::: MATERIAL FOR THIS EXERCISE

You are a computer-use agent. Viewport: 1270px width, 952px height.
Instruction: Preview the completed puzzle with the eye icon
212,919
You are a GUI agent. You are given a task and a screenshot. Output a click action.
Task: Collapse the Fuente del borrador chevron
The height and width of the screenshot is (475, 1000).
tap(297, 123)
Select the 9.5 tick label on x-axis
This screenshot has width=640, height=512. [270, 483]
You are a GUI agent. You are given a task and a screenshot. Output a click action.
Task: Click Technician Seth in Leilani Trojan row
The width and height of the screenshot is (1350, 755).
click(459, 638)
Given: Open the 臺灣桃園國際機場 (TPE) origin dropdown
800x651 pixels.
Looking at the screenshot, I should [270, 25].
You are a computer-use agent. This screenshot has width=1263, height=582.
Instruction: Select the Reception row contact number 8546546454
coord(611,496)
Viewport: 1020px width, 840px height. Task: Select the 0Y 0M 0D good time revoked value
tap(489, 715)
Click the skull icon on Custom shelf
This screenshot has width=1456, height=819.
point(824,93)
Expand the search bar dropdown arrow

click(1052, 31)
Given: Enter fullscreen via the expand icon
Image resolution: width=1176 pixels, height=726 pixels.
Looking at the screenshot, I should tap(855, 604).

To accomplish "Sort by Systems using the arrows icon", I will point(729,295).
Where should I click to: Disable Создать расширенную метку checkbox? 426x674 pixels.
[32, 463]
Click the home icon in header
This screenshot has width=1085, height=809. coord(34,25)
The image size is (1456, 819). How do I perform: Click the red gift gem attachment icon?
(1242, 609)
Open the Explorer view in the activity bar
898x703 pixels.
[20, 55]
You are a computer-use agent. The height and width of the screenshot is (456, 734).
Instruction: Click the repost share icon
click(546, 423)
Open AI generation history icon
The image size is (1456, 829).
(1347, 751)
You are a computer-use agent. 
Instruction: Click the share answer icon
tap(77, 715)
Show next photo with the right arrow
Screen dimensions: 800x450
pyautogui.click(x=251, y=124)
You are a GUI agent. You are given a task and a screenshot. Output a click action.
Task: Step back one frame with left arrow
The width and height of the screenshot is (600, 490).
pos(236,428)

::::::

**EXERCISE DETAILS**
Return every item above without changing a single character.

**TASK RESULT**
You are a computer-use agent. Viewport: 1270px width, 952px height.
Instruction: Preview the completed puzzle with the eye icon
212,919
You are a GUI agent. You are given a task and a screenshot. Output a click action.
Task: Collapse the Fuente del borrador chevron
The height and width of the screenshot is (475, 1000).
tap(297, 123)
Select the 9.5 tick label on x-axis
This screenshot has width=640, height=512. [270, 483]
You are a GUI agent. You are given a task and a screenshot. Output a click action.
Task: Click Technician Seth in Leilani Trojan row
The width and height of the screenshot is (1350, 755).
click(459, 638)
Given: Open the 臺灣桃園國際機場 (TPE) origin dropdown
800x651 pixels.
Looking at the screenshot, I should [270, 25].
You are a computer-use agent. This screenshot has width=1263, height=582.
Instruction: Select the Reception row contact number 8546546454
coord(611,496)
Viewport: 1020px width, 840px height. Task: Select the 0Y 0M 0D good time revoked value
tap(489, 715)
Click the skull icon on Custom shelf
This screenshot has width=1456, height=819.
point(824,93)
Expand the search bar dropdown arrow

click(1052, 31)
Given: Enter fullscreen via the expand icon
Image resolution: width=1176 pixels, height=726 pixels.
Looking at the screenshot, I should tap(855, 604).

To accomplish "Sort by Systems using the arrows icon", I will point(729,295).
Where should I click to: Disable Создать расширенную метку checkbox? 426x674 pixels.
[32, 463]
Click the home icon in header
This screenshot has width=1085, height=809. coord(34,25)
The image size is (1456, 819). How do I perform: Click the red gift gem attachment icon?
(1242, 609)
Open the Explorer view in the activity bar
898x703 pixels.
[20, 55]
You are a computer-use agent. The height and width of the screenshot is (456, 734).
Instruction: Click the repost share icon
click(546, 423)
Open AI generation history icon
The image size is (1456, 829).
(1347, 751)
You are a computer-use agent. 
Instruction: Click the share answer icon
tap(77, 715)
Show next photo with the right arrow
Screen dimensions: 800x450
pyautogui.click(x=251, y=124)
You are a GUI agent. You are given a task and a screenshot. Output a click action.
Task: Step back one frame with left arrow
The width and height of the screenshot is (600, 490).
pos(236,428)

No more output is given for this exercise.